Rules of pleading – order VI, VII, VIII of CPC.
- Order VI of CPC describe provisions regarding pleading: –
- Rule 1 of order VI, lays down that pleading means a ‘Plaint’ or a ‘written statement’.
- Rule 2 of order VI- ‘Pleading to state material facts and not evidence’
- Every pleading shall contain, and contain only a statement in a concise form of the material facts on which the party pleading relies for its claim as the case may be but nit the evidence by which they are to be proved.
- Every pleading shall, when necessary be divided into paragraphs numbered consecutively, each allegation being so far as contained in a separate paragraph.
- Rule 3 order VI of CPC “Forms of Pleading”.
- Rule 4 order VI of CPC – It deals with particulars to be given when necessary: –
In all cases in which the party pleading relies on any representative, fraud, breach of trust, willful default, or undue influence and in all other cases in which particulars may be necessary beyond such as are exemplified in the forms aforesaid, particulars shall be stated in the pleading.
- Rule 5 order VI – deals with further and better settlement and particulars.
A further or better statement of the nature of the claim or defense or further and better particulars of any matter stated in any pleading, may in all cases be ordered, upon such terms, as to costs and otherwise as may be just.
- Rule 6 order VI – deals with conditions precedent.
Any condition precedent, the performance or occurrence of which is intent to be contested, shall be distinctly specified. In his pleading by the plaintiff/defendant as the case may be.
- Order VII CPC
- Rule 1 order VII of CPC deals with particulars to be contained in plaint.

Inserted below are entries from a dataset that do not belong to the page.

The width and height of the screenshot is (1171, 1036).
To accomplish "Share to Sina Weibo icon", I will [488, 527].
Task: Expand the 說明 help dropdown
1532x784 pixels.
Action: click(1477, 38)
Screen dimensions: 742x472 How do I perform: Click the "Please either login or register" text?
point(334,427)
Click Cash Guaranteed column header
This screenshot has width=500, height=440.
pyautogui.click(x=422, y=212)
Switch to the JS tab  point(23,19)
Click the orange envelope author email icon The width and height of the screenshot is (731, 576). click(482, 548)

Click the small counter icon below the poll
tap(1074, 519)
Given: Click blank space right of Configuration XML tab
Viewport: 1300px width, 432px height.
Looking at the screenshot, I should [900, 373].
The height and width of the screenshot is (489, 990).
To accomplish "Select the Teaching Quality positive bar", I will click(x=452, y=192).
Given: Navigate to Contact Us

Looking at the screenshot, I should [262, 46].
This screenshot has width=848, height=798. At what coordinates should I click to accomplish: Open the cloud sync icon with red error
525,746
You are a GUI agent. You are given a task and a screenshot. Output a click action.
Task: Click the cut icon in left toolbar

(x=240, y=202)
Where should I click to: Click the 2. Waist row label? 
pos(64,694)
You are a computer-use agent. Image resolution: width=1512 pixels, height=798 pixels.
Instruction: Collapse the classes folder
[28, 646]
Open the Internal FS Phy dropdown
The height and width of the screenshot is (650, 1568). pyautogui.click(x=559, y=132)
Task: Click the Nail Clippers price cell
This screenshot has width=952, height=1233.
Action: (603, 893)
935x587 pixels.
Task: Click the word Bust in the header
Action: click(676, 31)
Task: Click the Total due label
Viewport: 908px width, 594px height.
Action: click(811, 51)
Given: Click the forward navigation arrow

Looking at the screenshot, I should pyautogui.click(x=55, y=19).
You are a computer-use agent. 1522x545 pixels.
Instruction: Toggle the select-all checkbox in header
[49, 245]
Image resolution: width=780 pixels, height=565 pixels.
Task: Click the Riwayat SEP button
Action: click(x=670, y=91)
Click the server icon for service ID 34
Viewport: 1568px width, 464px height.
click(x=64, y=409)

The plaint shall contain the following particulars: –
- The name of the court in which the suit is instituted.
- The name, description, place of residence of the plaintiff.
- The name, description, place of residence of the defendant.
- Where the plaintiff or defendant is a minor or a person of unsound mind, a statement to that effect.
- The facts constituting the cause of action and when it arose.
- The facts showing that the court has jurisdiction.
- The relief which the plaintiff claims.
- Rule 2 order VII of CPC deals with ‘money suits’
Where the plaintiff seeks the recovery of money, the plaintiff’s plain shall state the precise amount claimed.
But where the plaintiff sues for mesne profits or taking unsettled account between him and the defendant, or for movables in the possession of the defendant or for debts of which the value he can’t after the exercise of reasonable diligence, the plaint shall state approximately the amount or value sued for.
- Rule 3 order VII of CPC deals with where the subject matter of the suit is immovable property.
Where the subject matter of the suit is immovable property, the plaint shall contain a description of the property sufficient to identify it and in case such property can be identified by boundness or number in record of settlement or survey, the plaint shall specify such boundaries or number.
- Rule 4 order VII – deals with when the plaintiff sues as representative.
Where the plaintiff sues in a representative character the plaint shall show not only that he has an actual existing interest in the subject matter, but that he has been taken the steps necessary to enable him to institute a suit concerning it.
- Rule 5 order VII deals with defendant’s interest and liabilities to be shown.
The plaint shall show that the defendant is or claims to be interested in subject matter and that he is liable to be called upon to answer the plaintiff’s demand.
- Rule 6 order VII – deals with grounds of exemption from limitation law.
When the suit is instituted after the exemption of the period prescribed by the law of limitation, the plaint shall show the ground upon which exemption from such law is claimed.
- Order VIII of CPC
It describes the procedure for filing a written statement.
A written statement is the reply filed by the defendant to answer the claim and pleas raised by the plaintiff in his plaint, which is set to the defendant along with the summons calling upon him to put up appearances at first hearing of the suit.
The summons indicates the name of the judge presiding in the trial court and the number of the suit (case number). The defendant on receipt of the plaint should reply to the plaint which is called the written statement.
Contents of Written Statement
- In the written statement, the name of the judge ad the court trying upon the suit is to be mentioned at the tip. After that the names of the parties are to be mentioned. However, it is not necessary to mentioned the names, description and place of residence of all the parties in the title of the written statement. The defendant gives the para-wise reply of the plaint stating therein any new facts.
- Order VIII of the CPC lays down the provisions for filing of a written statement. The defendant shall within 30 days from the date of service of summon on him present a written statement of his defense.
- When the defendant fails to file the written statement with in the prescribed period of 30 days, he shall be allowed to file the same on such other date as may be a specified by the court for reasons to be recorded in writing that which shall not be later then 90 days from the date of service of summons.
A written statement must comprise of the following particulars: –
- Title – A written statement also reflects the title like a plaint. If the defendant is more than one than the name of first defendant should be mentioned and their can be the usage of words ‘others’.
The body of the written statement is divided and numbered into paragraph in which the defendant gives para-wise reply of the plaint and also takes his defense in relation to that particular fact.
- Signature and verification – written statement must contain the signature and verification like that of a plaint.